Au reste, on peut tirer beaucoup de conséquences précieuses du petit nombre de vérités que nous venons d’établir.

La première qui se présente, et qui est principalement relative à la pratique, c’est qu’il serait très-utile que toutes les mesures de l’étendue fussent des portions décimales de l’équateur terrestre, et qu’il serait aussi très-commode que l’unité de temps, le jour, fût de même divisée en parties décimales. Par là ces trois espèces de quantités, si différentes entr’elles, mais qui ont des relations si multipliées, l’étendue, le mouvement et la durée, seraient toujours exprimées par des quantités décuples ou sous-décuples les unes des autres ; et toutes les comparaisons que l’on est perpétuellement obligé d’en faire se réduiraient presque à ajouter ou à retrancher quelques zéros ; cela aurait d’ailleurs le très-grand avantage de rappeler bien mieux les rapports que nous avons reconnus entr’elles, et même la nature de chacune d’elles.

Mais un autre sujet de réflexions bien plus importantes, c’est cette admirable propriété qu’a l’étendue de pouvoir être partagée en parties distinctes avec une précision, une netteté et une permanence qui ne laissent rien à desirer. C’est à cette circonstance que doivent leur certitude les sciences qui traitent de l’étendue et de ses effets ; car d’abord il en résulte qu’on peut la mesurer avec la plus grande sûreté et la plus extrême justesse ; et de cette perfection de mesure il arrive qu’on peut la représenter sans altération et sans confusion, en en diminuant prodigieusement toutes les proportions.

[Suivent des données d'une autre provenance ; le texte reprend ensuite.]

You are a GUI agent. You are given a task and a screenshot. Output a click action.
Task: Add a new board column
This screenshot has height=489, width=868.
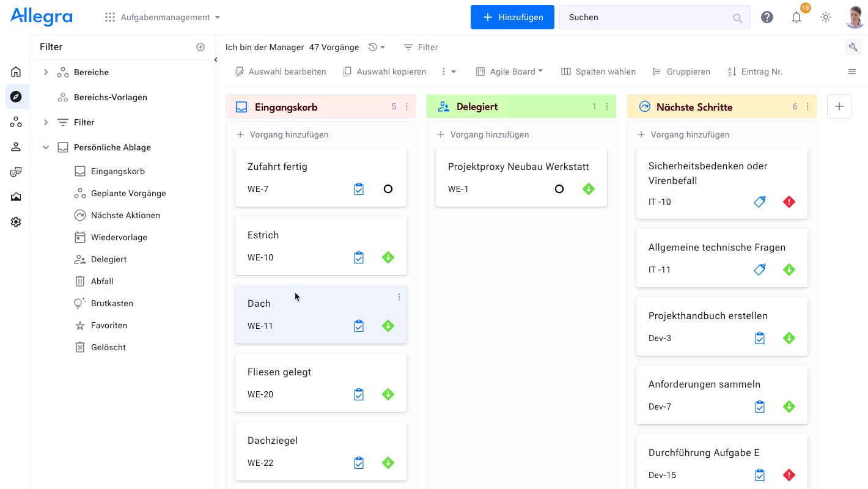[839, 106]
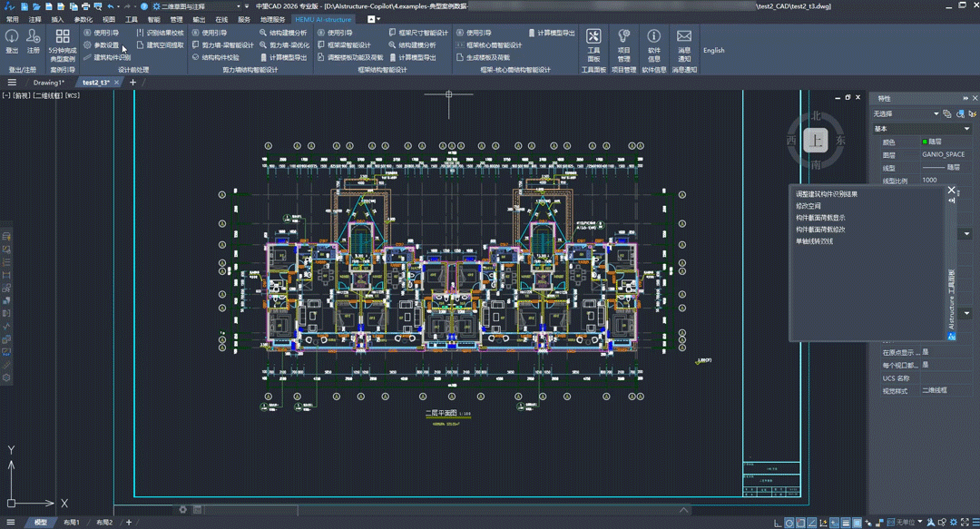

C’est-là l’effet de l’art de lever des plans, et de tous les genres de dessin. L’étendue est la seule propriété des corps que l’on puisse exprimer ainsi sur une échelle de convention plus petite que la réalité.

De la perfection de ces mesures il arrive encore que l’on peut en évaluer rigoureusement et commodément toutes les circonstances, c’est-à-dire les rapports et les propriétés des angles, des figures, et des lignes qui les coupent ou les terminent : c’est l’objet de la géométrie pure. Aussi voyons-nous que, seule entre toutes les sciences, elle est d’une certitude absolue, et que toutes les autres participent plus ou moins à ce précieux avantage, à proportion qu’elles peuvent ramener une plus ou moins grande partie des sujets qu’elles traitent à être appréciables en parties de l’étendue.

Ainsi le mouvement étant, comme nous l’avons vu, très-bien représenté par l’étendue, tout ce qui concerne sa force, sa direction, les lois de sa communication, est parfaitement démontré, et la science qui en traite est encore d’une certitude géométrique.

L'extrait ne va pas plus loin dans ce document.